Conditional expanding bounds for two-variable functions over finite valuation rings

TL;DR

This paper extends sum-product bounds over finite valuation rings using spectral graph theory, showing that for certain functions and sets, the image size must grow significantly.

Contribution

It generalizes recent sum-product results to finite valuation rings and introduces bounds for two-variable functions over these rings.

Findings

Establishes lower bounds on the size of function images over finite valuation rings.

Generalizes sum-product estimates from finite fields to valuation rings.

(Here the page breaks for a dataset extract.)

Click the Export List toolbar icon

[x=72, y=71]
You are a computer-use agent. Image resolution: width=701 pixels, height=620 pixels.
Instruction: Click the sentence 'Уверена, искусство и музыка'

Uses spectral graph theory methods to derive expanding bounds.

Abstract

In this paper, we use methods from spectral graph theory to obtain some results on the sum-product problem over finite valuation rings $\mathcal{R}$ of order $q^r$ which generalize recent results given by Hegyv\'ari and Hennecart (2013). More precisely, we prove that, for related pairs of two-variable functions $f(x,y)$ and $g(x,y)$, if $A$ and $B$ are two sets in $\mathcal{R}^*$ with $|A|=|B|=q^\alpha$, then \[\max\left\lbrace |f(A, B)|, |g(A, B)| \right\rbrace\gtrsim |A|^{1+\Delta(\alpha)},\] for some $\Delta(\alpha)>0$.